Revista Chilena de Historia del Derecho
- Discipline: Legal history
- Language: Spanish
- Edited by: Felipe Vicencio Eyzaguirre

Publication details
- History: 1959–present
- Publisher: University of Chile (Chile)
- Frequency: Annual
- Open access: Yes

Standard abbreviations
- ISO 4: Rev. Chil. Hist. Derecho

Indexing
- ISSN: 0716-5447
- LCCN: 60040162
- OCLC no.: 1587179

Links
- Journal homepage; Online access; Online archive;

= Revista Chilena de Historia del Derecho =

The Revista Chilena de Historia del Derecho is a peer-reviewed academic journal covering legal history that is published by the University of Chile. It was established in 1959 and its subject matter are legal affairs which have become history; the editor-in-chief is Felipe Vicencio Eyzaguirre (University of Chile).

The Revistas first editor was Alamiro de Ávila. The predecessor to the Revista is the Boletín de Derecho Público, a specialist legal journal created by Aníbal Bascuñán Valdés, who taught history of law at the university from 1931. As of 2012, the Revista was the second oldest then-currently published Chilean law journal. In 2014, Claudio Barahona Gallardo wrote that the Revista was now "the oldest journal of its type in Hispanic America."
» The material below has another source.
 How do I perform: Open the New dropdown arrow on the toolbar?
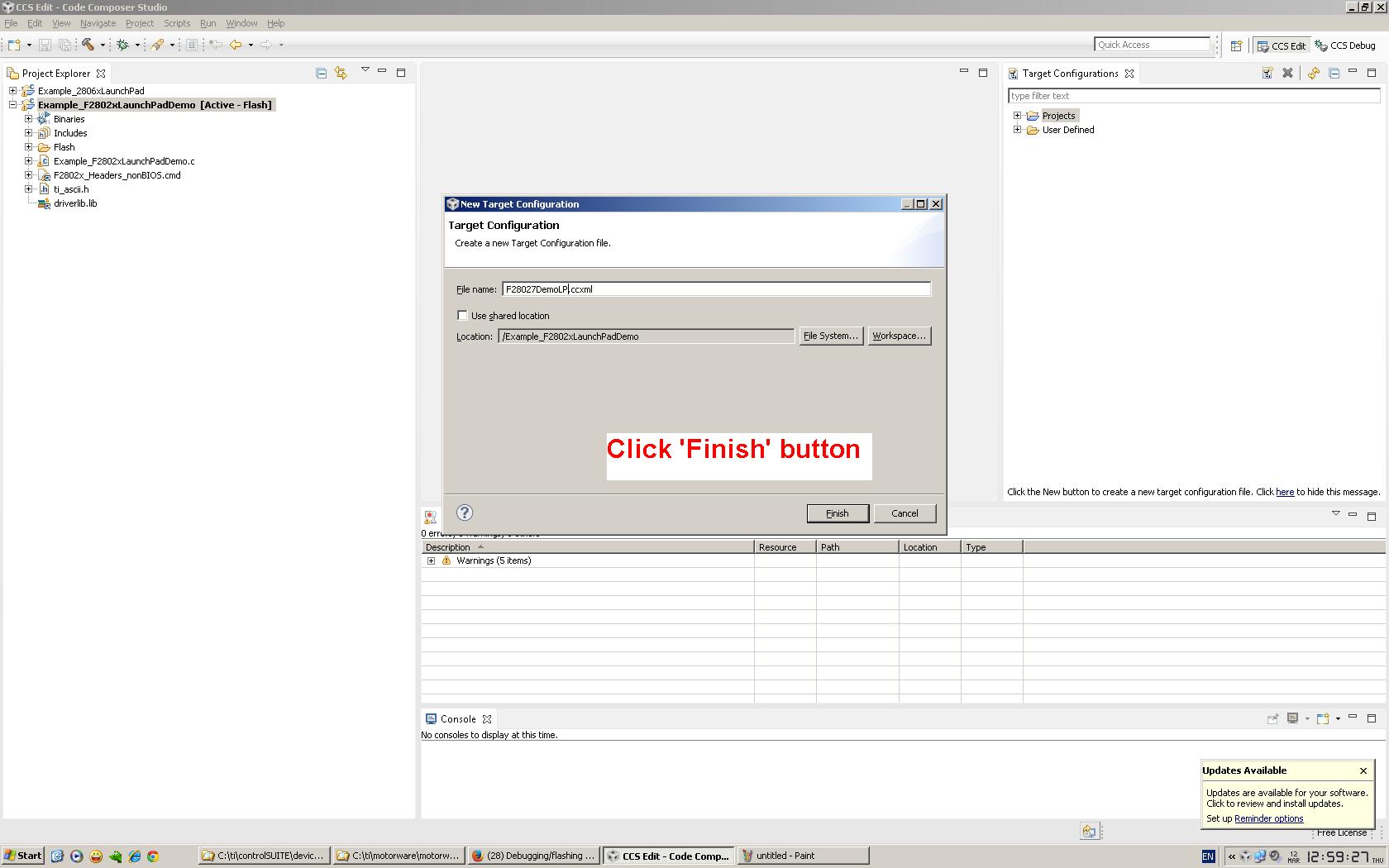(27, 45)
In May 1960, Lewis Hanke reviewed on The Hispanic American Historical Review the very first issue of the Revista Chilena de Historia del Derecho, and pronounced it "A valuable new review in a relatively undeveloped field." Prestige-wise, Antonio Dougnac Rodríguez in 2021 qualified it as the predecessor of Revista de Estudios Histórico-Jurídicos, founded in 1976.